WIDOWS
FOUR STARS Veronica Rawlings takes on politicians and gangsters when her husband is killed in a heist.
THRILLER DRAMA US #WIDOWS
Starring Viola Davis, Liam Neeson
If anyone was going to make a serious film from a page-turning novel by Lynda La Plante, it was Steve McQueen (12 YEARS A SLAVE). If you’re familiar with the graphic intensity of his art-house sex-thriller SHAME, you have some sense of what he’s capable of. And so with one eye on Oscar and another on the pulpy nature of its source material, WIDOWS arrives as a thoroughly satisfying mix of gut-wrenching character study and gang-land guns-n-violence, all laced with an arid sense of knowing humour (casting Liam Neeson for instance). OCEANS 8 it isn’t.

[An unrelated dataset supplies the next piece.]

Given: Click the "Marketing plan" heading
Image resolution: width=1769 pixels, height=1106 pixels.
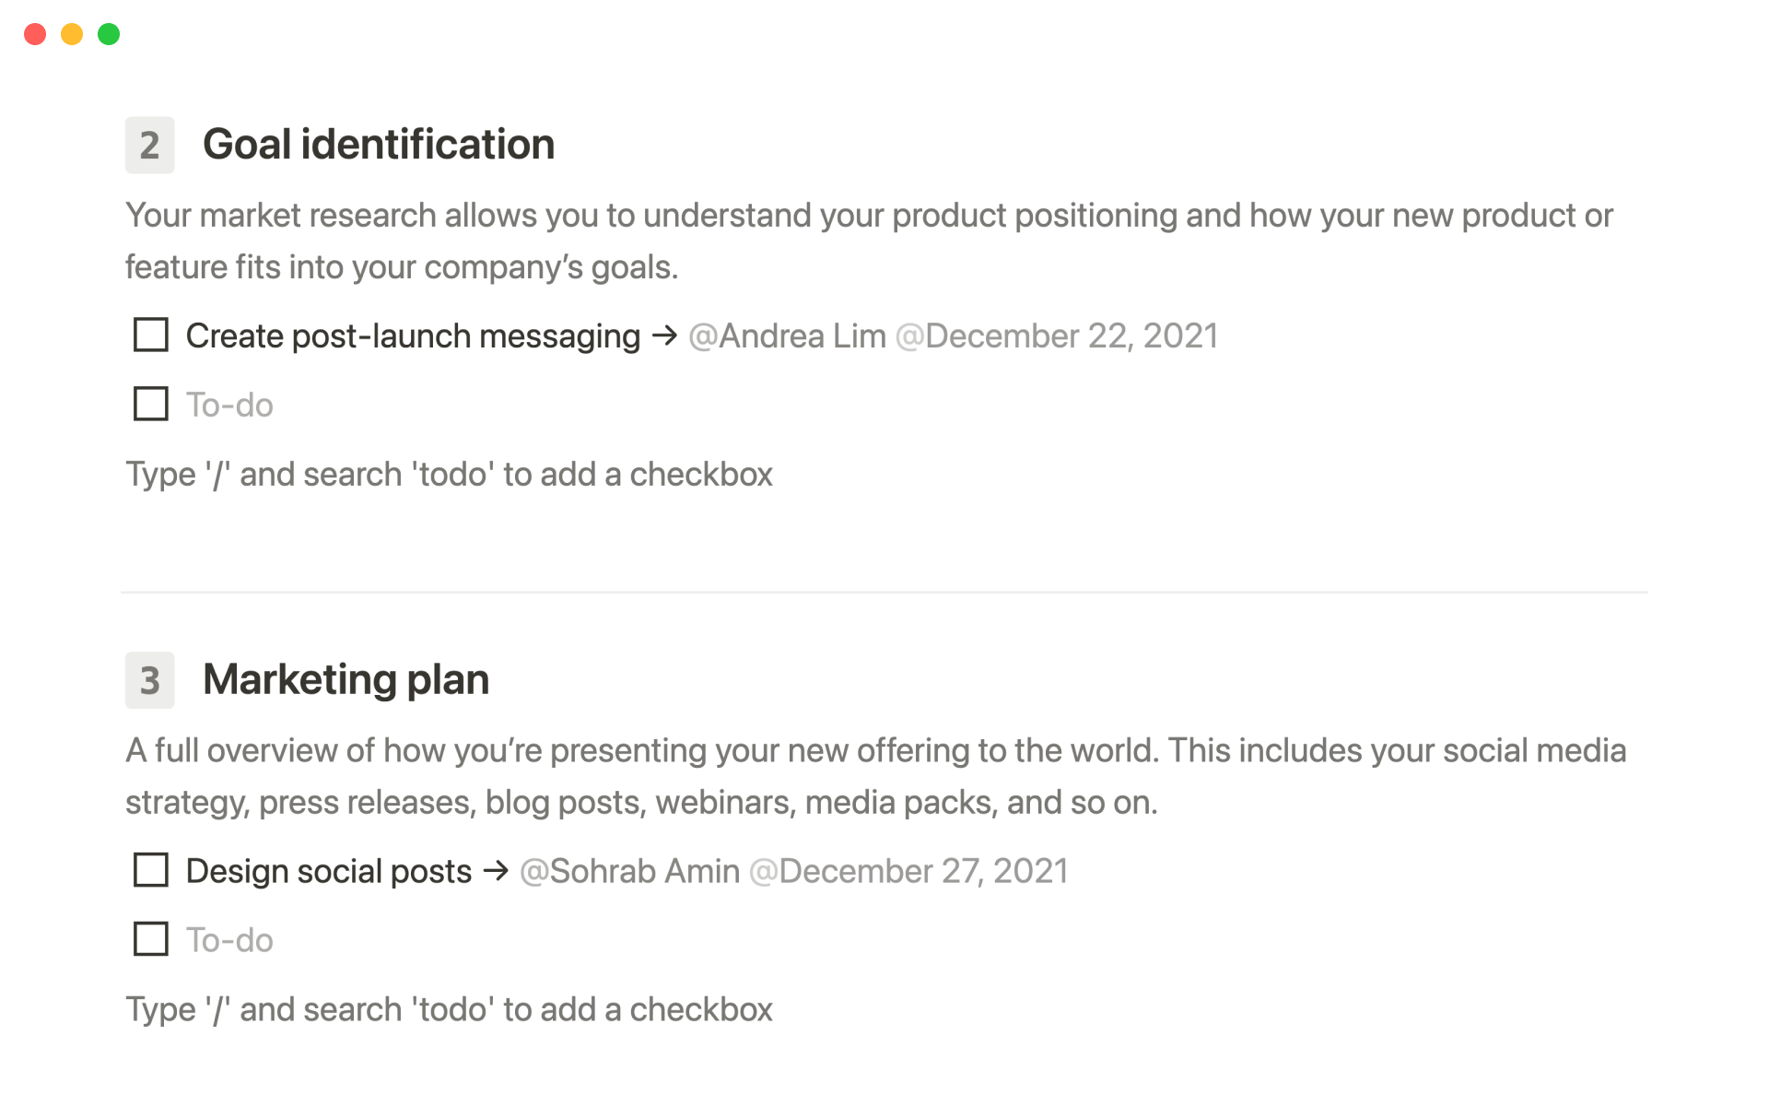Looking at the screenshot, I should tap(346, 680).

Four women are widowed when their gangster husband’s are killed in a heist. The men they stole from want their money back, forcing the women into a hostile corner. Not one to be shaken down, Veronica Rawlings (a commanding Viola Davis) has the detailed plans for her late husband’s next job. She gathers the widows and they get to work. After all, who would suspect women?
La Plante’s plotting turns on political deceit (those running for office are in on the action), and she has a couple of surprises up her sleeve for more than one gotcha moment. Yet rather than tread familiar ground, McQueen makes the most of these machinations while continually refocussing our attention on the women’s pain and anguish as they take on a man’s game in a man’s world. In doing so, WIDOWS becomes much more than a heist film while effortlessly grasping the #metoo moment.
It’s slick, of course. McQueen doesn’t loose a frame as his film conjures all manner of emotion from the story’s grim locations to maximise involvement with heightened settings, angles and sound.Yet WIDOWS is not a powerhouse film like SHAME or HUNGER (it’s based on a La Plante novel, right), but for all its obvious commerciality it still stand head and shoulders above its competitors. Rather like Veronica Rawlings herself.